Although a duplicate, i try to give the insight. It will not be short, but this is my everyday problem.
As a parallel, let us consider in base ten a periodic fraction. I will take $8/13$ which has the periodic decimal representation $0.\ 615384\ 615384\ 615384\ \dots=0.(615384)$ as i learned it in school. Now the reason for this is the fact that the first power of ten which is $1$ modulo $13$ is $10^6$, i.e. $999999/13=76923$ is the first $99\dots 9$ number divisible by $13$, the period comes from $999999/13\cdot 8 = 615384$ and the representation is shown by the long line
$$
\begin{aligned}
\frac 8{13}
&=
\frac{615384}{999999}
\\
&=615384\cdot\frac 1{10^6}\cdot\frac 1{1-\frac 1{10^6}}
=615384\cdot\frac 1{10^6}\cdot\left(1+\frac 1{10^6}+\frac 1{10^{12}}+\dots\right)
\\
&=615384\cdot
0.\ 000001\ 000001\ 000001\ \dots
\\
&=0.\ 615384\ 615384\ 615384\ \dots\ .
\end{aligned}
$$
(There is a little more dancing around when the denominator is not relatively prime to the basis ten.)

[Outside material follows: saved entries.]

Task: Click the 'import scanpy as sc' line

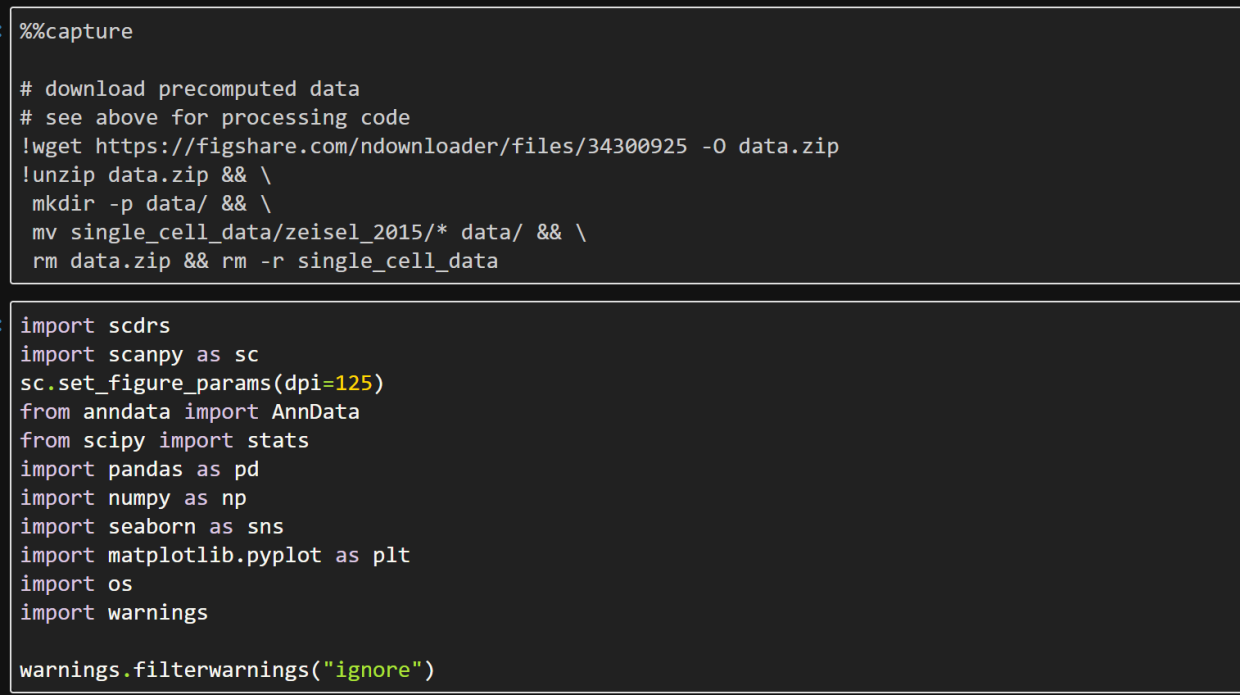Action: pyautogui.click(x=139, y=354)
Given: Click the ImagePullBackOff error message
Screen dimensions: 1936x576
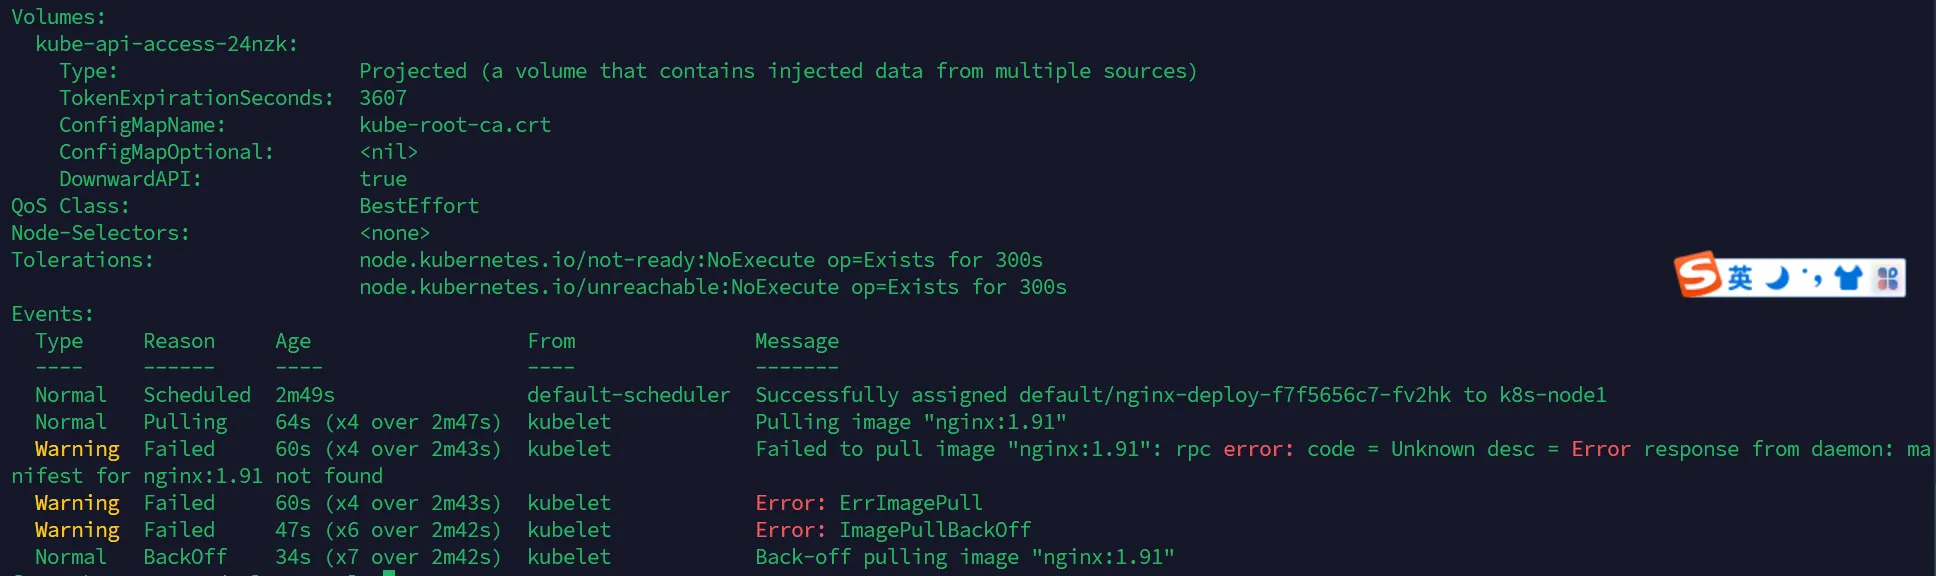Looking at the screenshot, I should pyautogui.click(x=934, y=530).
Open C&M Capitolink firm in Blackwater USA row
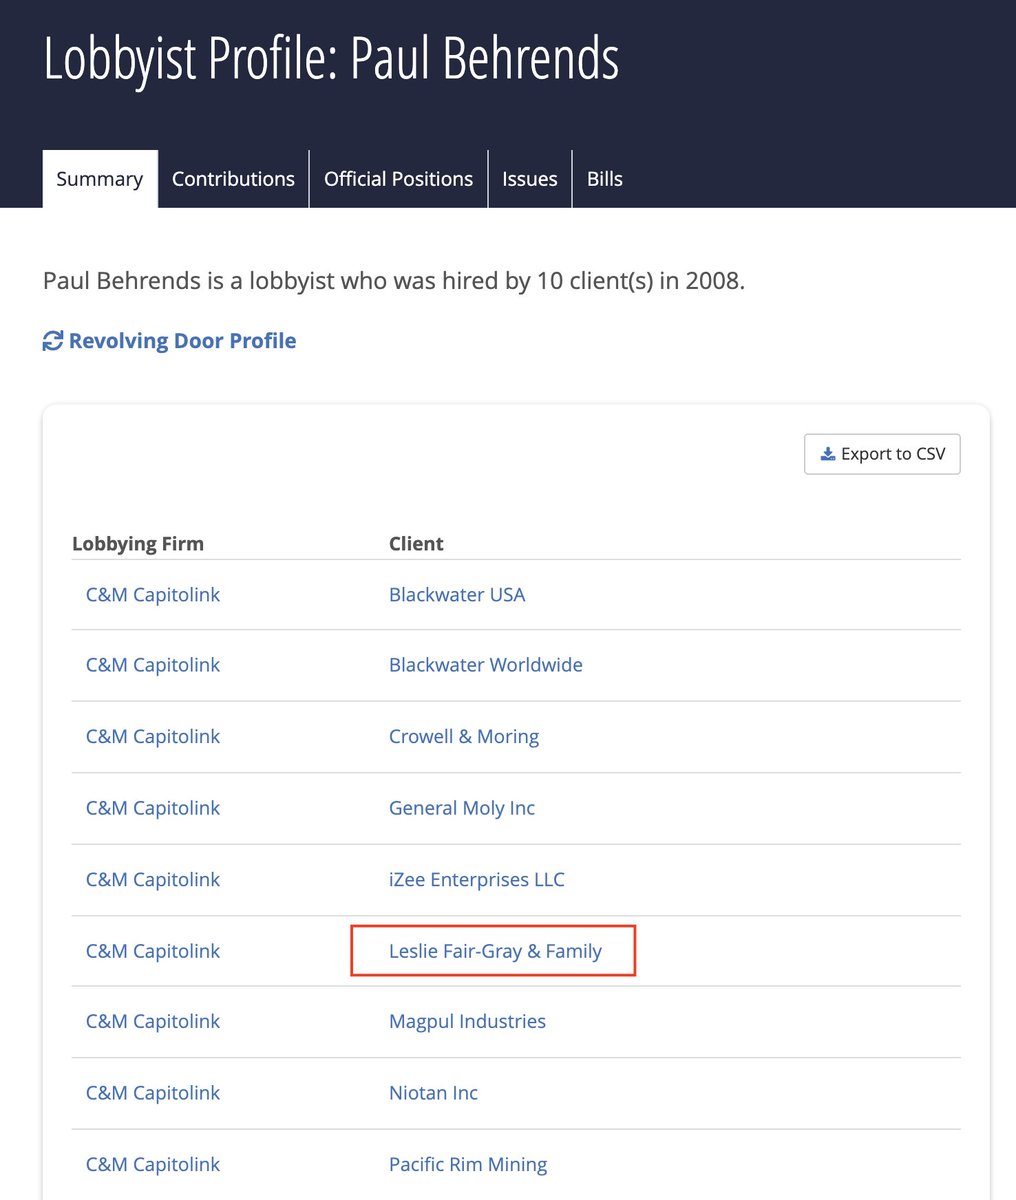The image size is (1016, 1200). pos(153,595)
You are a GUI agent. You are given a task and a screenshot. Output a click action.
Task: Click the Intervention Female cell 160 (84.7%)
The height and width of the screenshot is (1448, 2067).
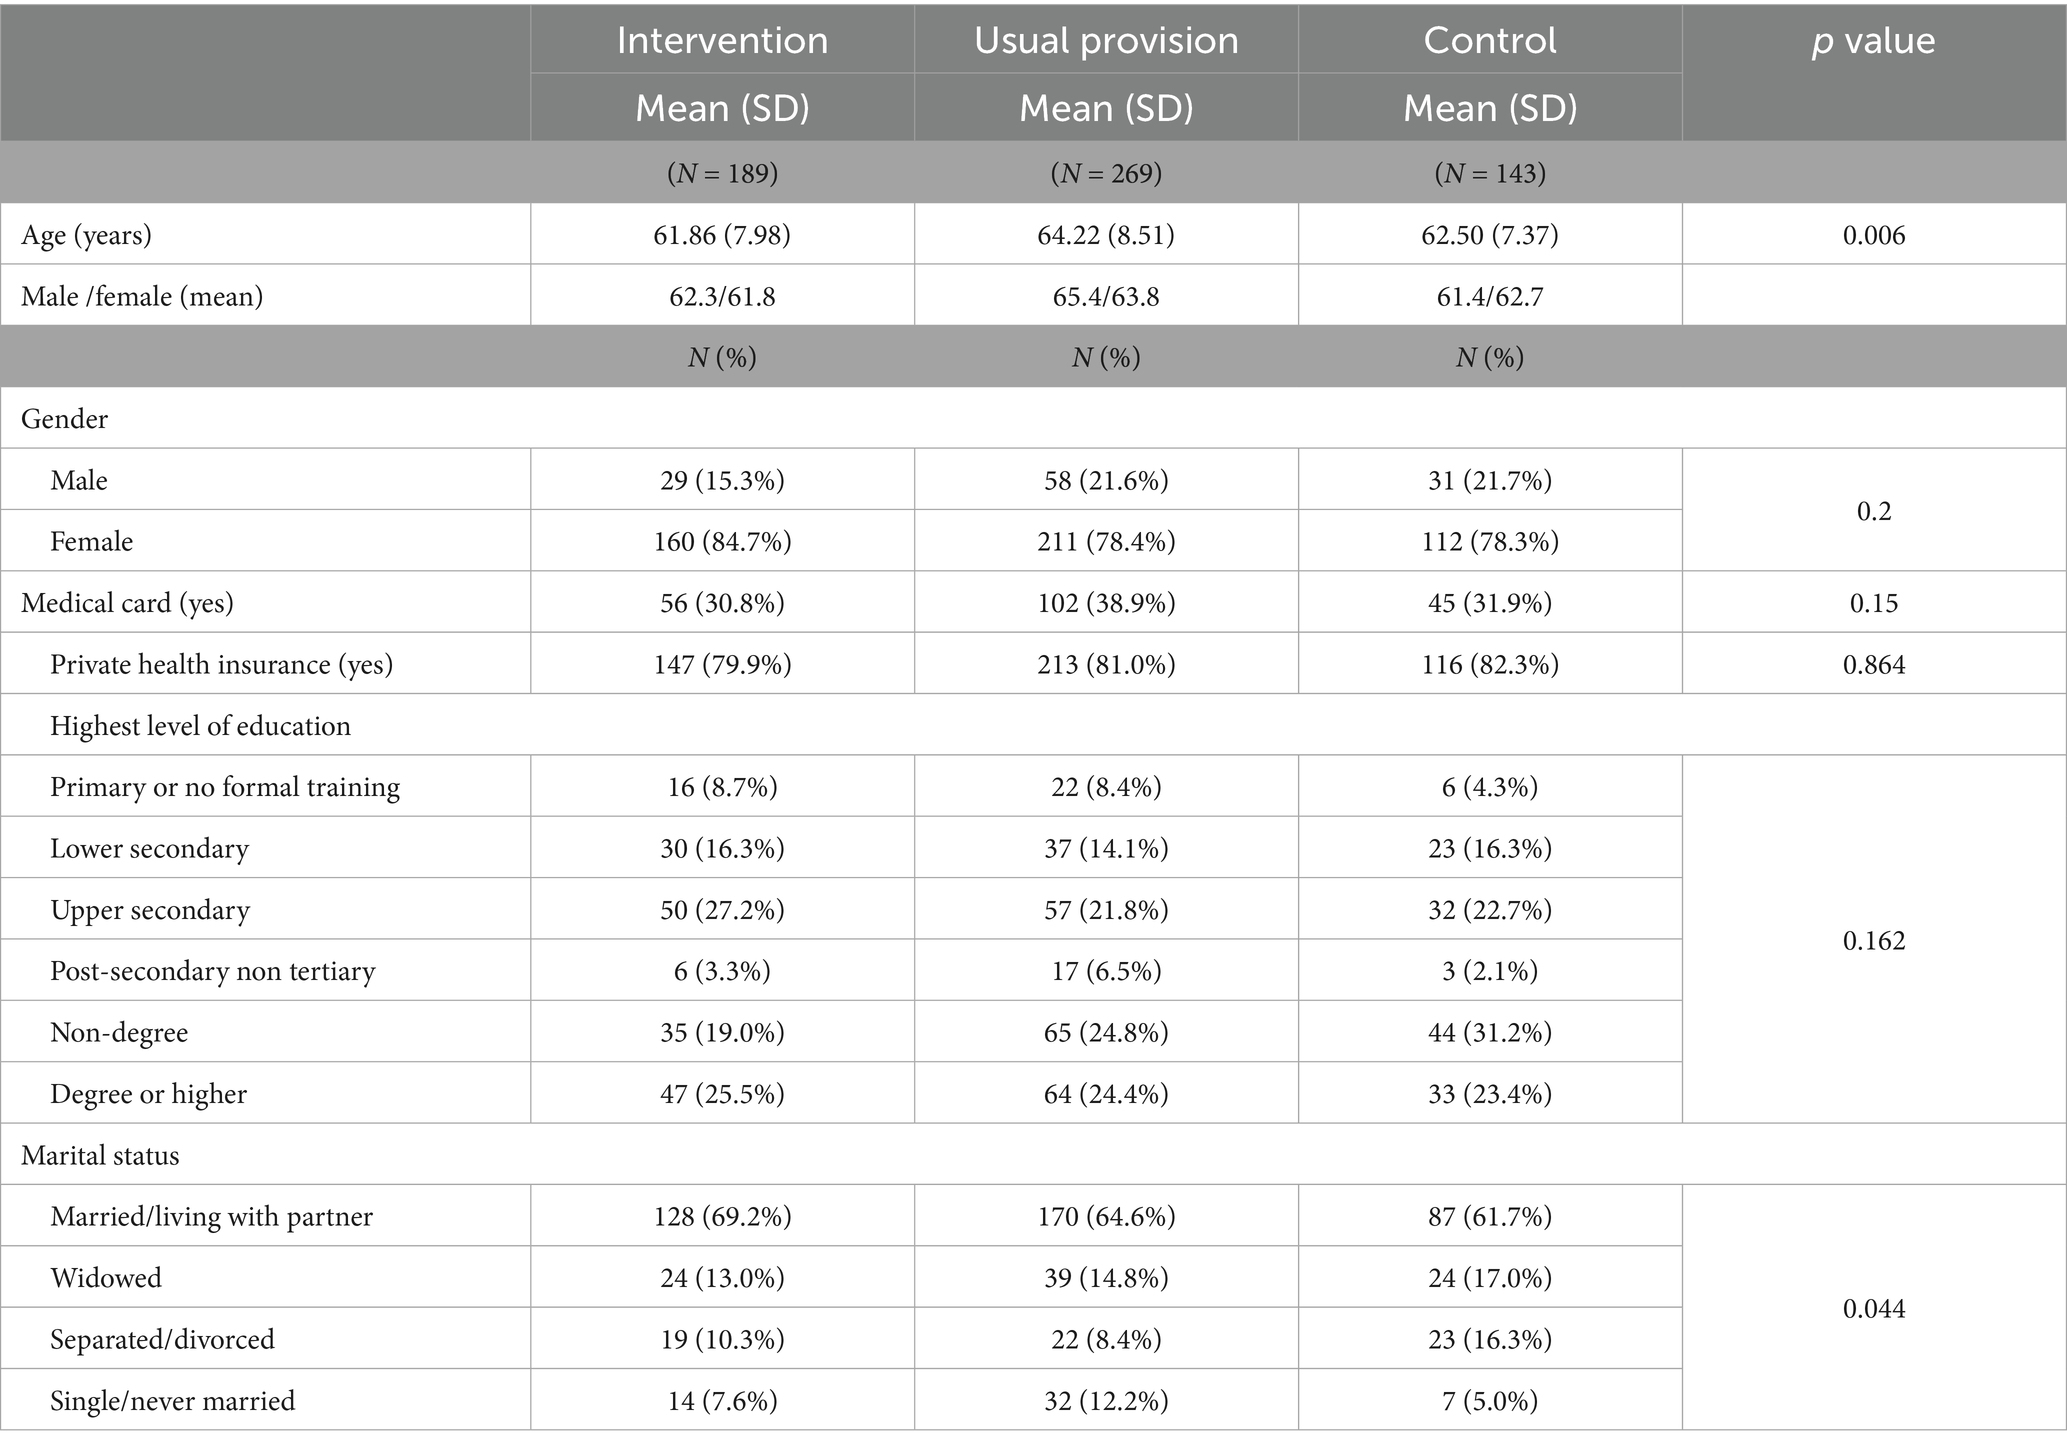[722, 541]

Sorry for this, but in our case we have a similar computation.
Same computational idea, an other basis.
$$
\begin{aligned}
0.7 &=\frac 7{10}=\frac 12\cdot \frac 75
=\frac 12\cdot\left(1+ \frac 25\right)
\\
&\text{ and the first $2$-power which is $1$ modulo $5$ is $16=2^4$, so...}
\\
&=\frac 12\cdot\left(1+ \frac 6{16-1}\right)
\\
&=\frac 12\cdot\left(1+ 6\cdot\frac 1{2^4}{1-\frac 1{2^4}}\right)
\\
&=\frac 12\cdot\left(1+ 6\cdot\left(
\frac 1{2^4} +
\frac 1{2^8} +
\frac 1{2^{12}} +
\dots
\right)\right)
\\
&=\frac 12\cdot\left(1+
\color{blue}{110}_{\color{red}{2}}\times
0.\ 0001\ 0001\ 0001\ \dots_{\color{red}{2}}
\right)
\\
&=\frac 12\cdot\left(1+
0.\ 0\color{blue}{110}\ 0\color{blue}{110}\ 0\color{blue}{110}\ \dots_{\color{red}{2}}
\right)
\\
&=\frac 12\cdot1.\ 0\color{blue}{110}\ 0\color{blue}{110}\ 0\color{blue}{110}\ \dots_{\color{red}{2}}
\\
&=0.1\ 0\color{blue}{110}\ 0\color{blue}{110}\ 0\color{blue}{110}\ \dots_{\color{red}{2}}\ .
\end{aligned}
$$
Computer check:
sage: sum( [ 2.^-k for k in [1, 3,4, 7,8, 11,12, 15,16]] )
0.699996948242188
sage: sum( [ 2.^-k for k in [1, 3,4, 7,8, 11,12, 15,16, 19,20, 23,24, 27,28]] )
0.699999999254942
Note: The number can be stored exactly as a fraction, but not in binary representation.
Note: Add $711$ in binary for the final answer.